[Extracted entries]
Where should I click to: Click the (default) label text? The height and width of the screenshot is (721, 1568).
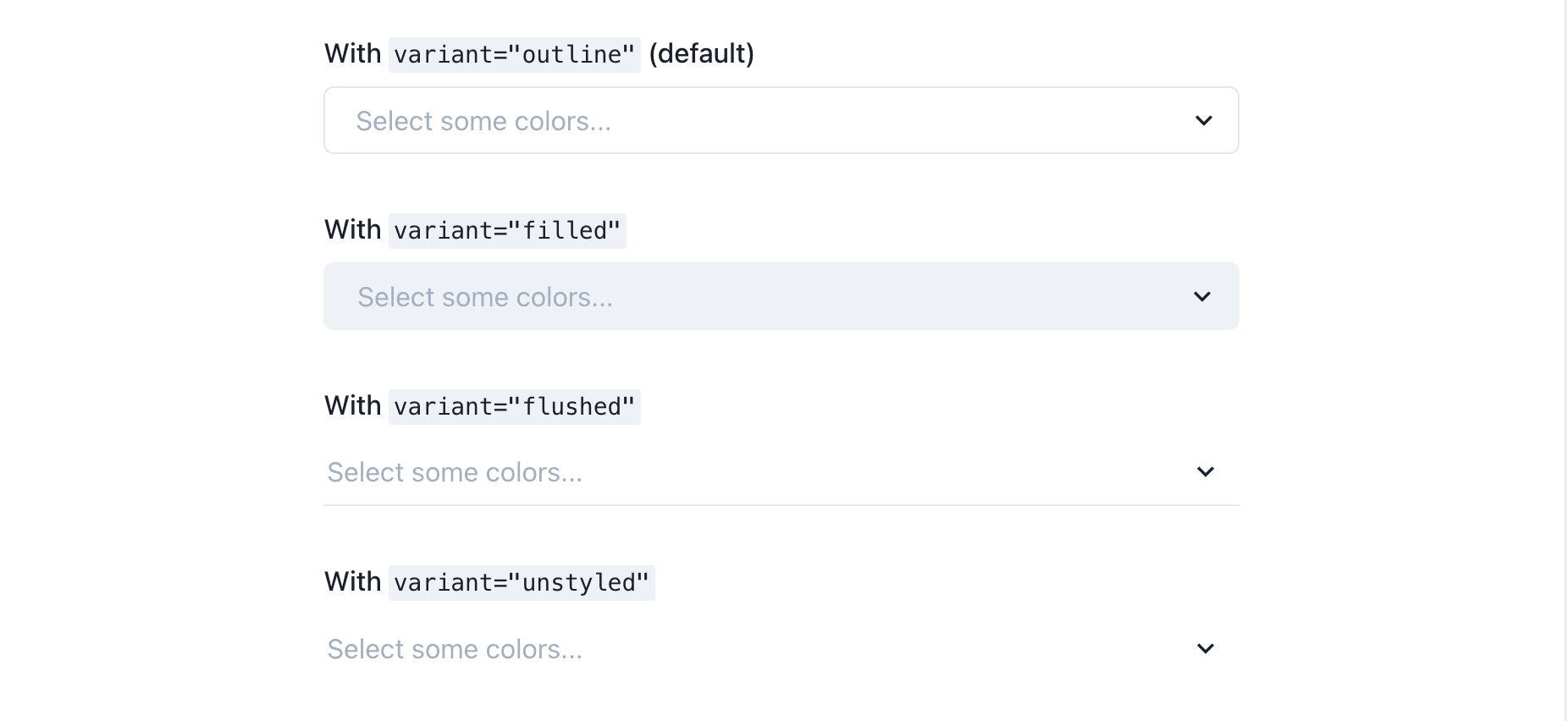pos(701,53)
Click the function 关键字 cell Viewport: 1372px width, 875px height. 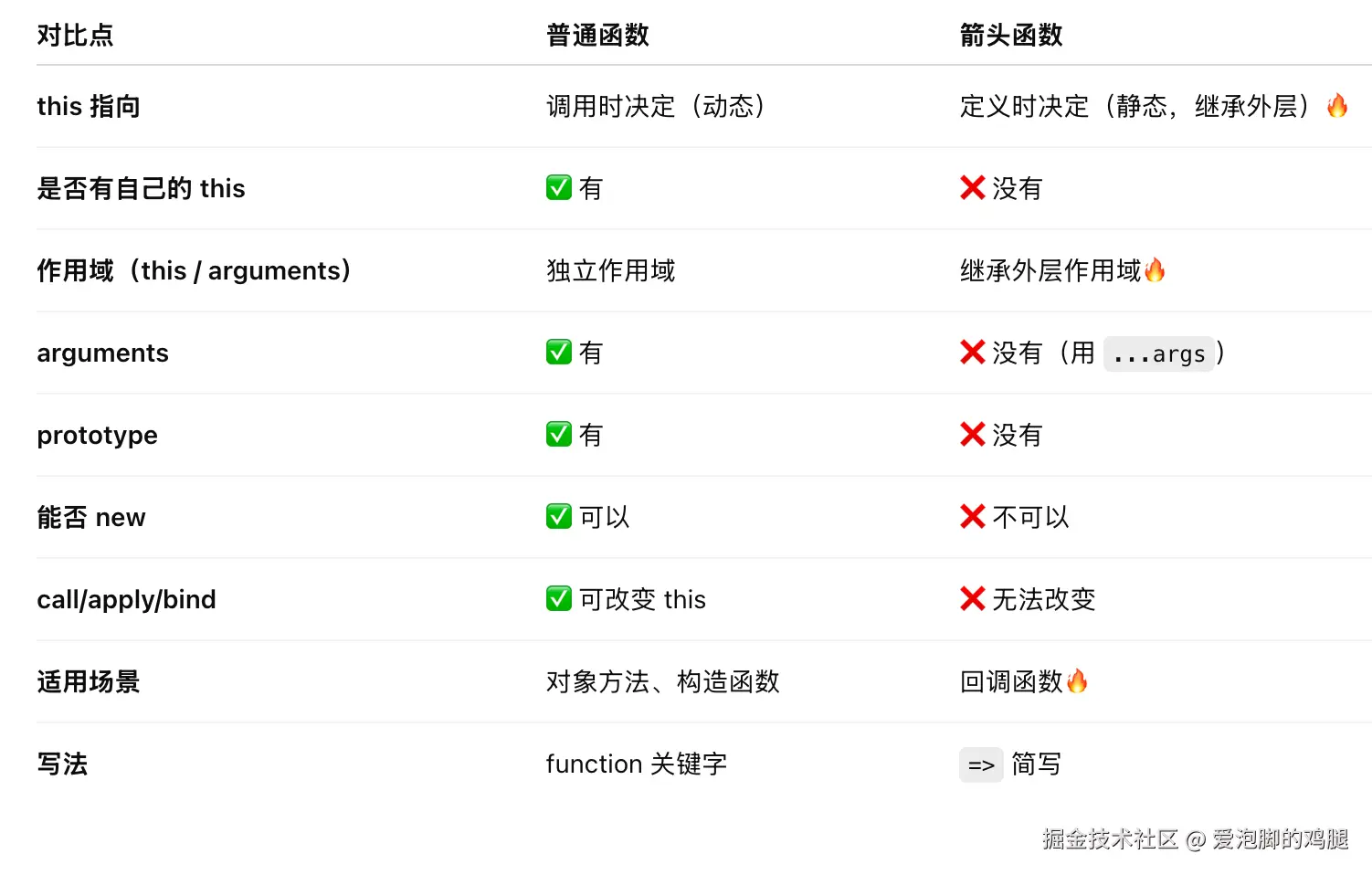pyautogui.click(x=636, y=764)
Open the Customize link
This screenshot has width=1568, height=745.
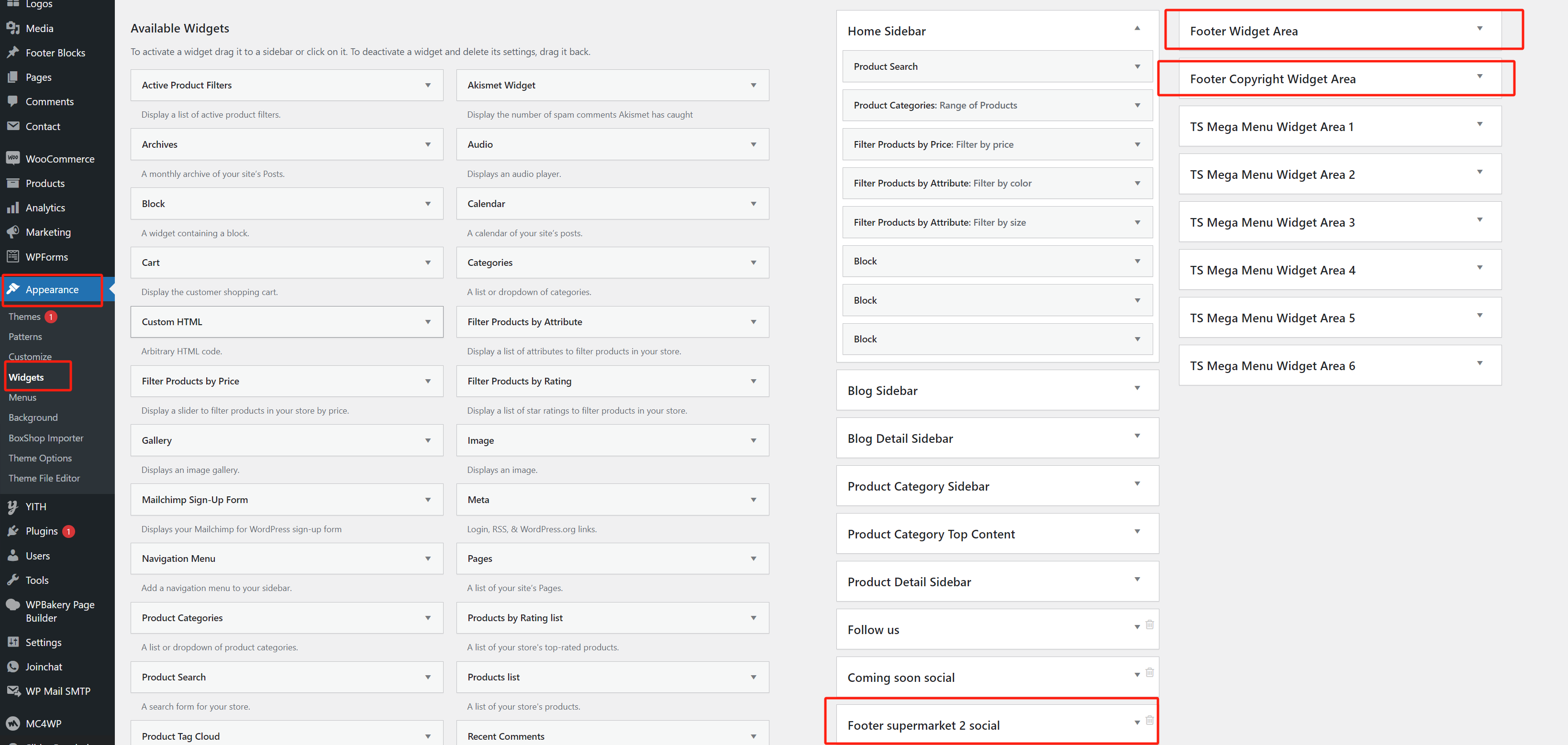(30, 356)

= WHAT NEEDS TO BE DONE =
Reproduce word for word the stretch of entries from the line containing "Open the Customize link" through the end of the entries. Leave the pictures out of your answer.

= WRITTEN RESPONSE =
Open the Customize link
This screenshot has width=1568, height=745.
(30, 356)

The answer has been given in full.